Vor Rosch Haschana hat der Präsident des Zentralrats der Juden in Deutschland, Josef Schuster, zum Zusammenhalt aufgerufen.
»Gerade angesichts der Angriffe auf die Demokratie, die wir in unserem Land vermehrt erleben, angesichts rauer politischer Debatten und einer wachsenden Zahl radikaler Kräfte sind der Zusammenhalt und die Stärkung der Identität der jüdischen Gemeinschaft dringend notwendig«, schreibt Schuster in der aktuellen Printausgabe dieser Zeitung. Dann könnten Juden selbstbewusst und auf Augenhöhe mit anderen Gruppen in Dialog treten. »Dann werden wir gehört«, betont der Zentralratspräsident.
Rosch Haschana beginnt am Montagabend und endet am Mittwoch. Schuster blickt in seinem Leitartikel nach vorn auf die Bundestagswahl am 26. September. »Wir wollen deutlich machen, dass wir hier in Deutschland ganz selbstverständlich unseren Platz haben.« Trotz aller Ungewissheiten, steigender Judenfeindschaft sowie des Aufschwungs von Verschwörungsmythen sollten Juden Schuster zufolge nicht verzagen.
Der Jahreswechsel fällt auch in das laufende Festjahr zu »1.700 Jahre jüdisches Leben in Deutschland«. Er habe eine »solch überwältigende Resonanz landauf, landab« nicht erwartet, schreibt Schuster. »Jüdisches Leben rückt neu ins Bewusstsein unserer Gesellschaft - in all seinen Facetten, mit seiner reichen Geschichte, mit seiner faszinierenden Gegenwart.«
In einem in der Ausgabe abgedruckten Grußwort der Bundesregierung mahnt Kanzlerin Angela Merkel (CDU), die Erinnerung an die Schoa wachzuhalten, »weil nur so eine gute Zukunft gestaltet werden kann«. Zugleich lade derzeit das Festjahr zu Entdeckungen ein. Jüdisches Leben sei »konstitutiver Teil der Identität unseres Landes«. Der Antisemitismusbeauftragte der Bundesregierung, Felix Klein, wünschte, dass das kommende Jahr mehr Leichtigkeit bringen werde.

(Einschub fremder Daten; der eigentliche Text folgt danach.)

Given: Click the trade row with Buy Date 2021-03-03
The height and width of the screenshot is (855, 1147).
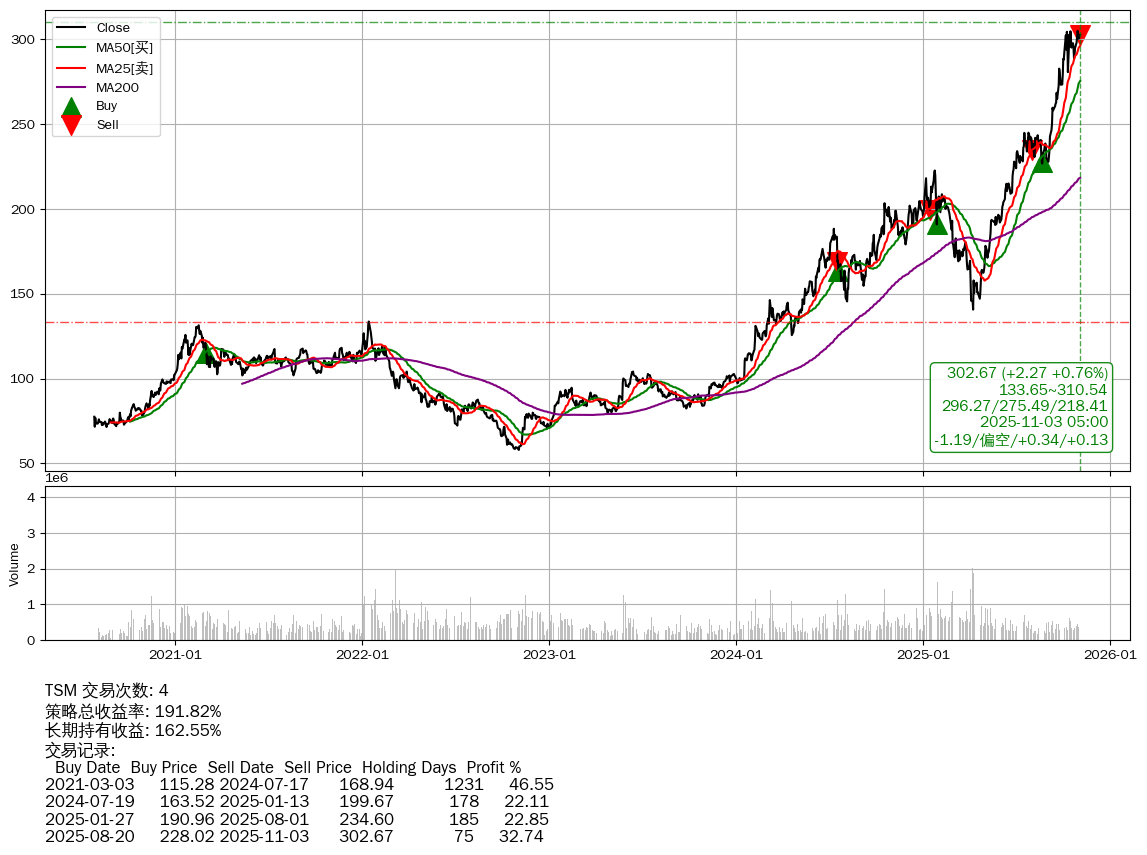Looking at the screenshot, I should click(299, 785).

In derselben Ausgabe sagte der Architekt des Jüdischen Museums Berlin, Daniel Libeskind, in einem Interview: »Ich hoffe, dass das Leben überall in der Welt an die erste Stelle gesetzt wird, allen Bedrohungen zum Trotz, denen die Gesellschaft ausgesetzt ist: nicht nur Antisemitismus, sondern auch Faschismus, Fanatismus und Rassismus.« Er glaube an die Demokratie: »Sie ist schwierig und komplex, aber sie ist das beste aller möglichen Systeme.«
Der Vorsitzende der Konrad-Adenauer-Stiftung, Norbert Lammert, betonte in einem Gastbeitrag, dass jüdisches Leben nicht nur im Geschichtsbuch stehe, sondern tagtäglich stattfinde. »Das ist alles andere als eine Banalität.« Es handele sich um »eine der schönsten Entwicklungen in der jüngeren deutschen Geschichte«.
Bundespräsident Frank-Walter Steinmeier beklagt in seiner Grußbotschaft zu Rosch Haschana, dass in der Corona-Pandemie »schlimmste antisemitische Verschwörungsmythen« neuen Aufwind erfahren haben. »Es schmerzt mich und macht mich zornig, dass antisemitischer Hass und judenfeindliche Hetze sich so offen zeigen - ausgerechnet in Deutschland.«
Der Anschlag auf die Synagoge in Halle 2019 habe zu keiner Wende geführt. Es sei die Pflicht von Staat und Gesellschaft, Hass entgegenzutreten. Der Bundespräsident äußerte sich zugleich dankbar für die vielen Veranstaltungen, die an 1.700 Jahre jüdisches Leben in Deutschland erinnern.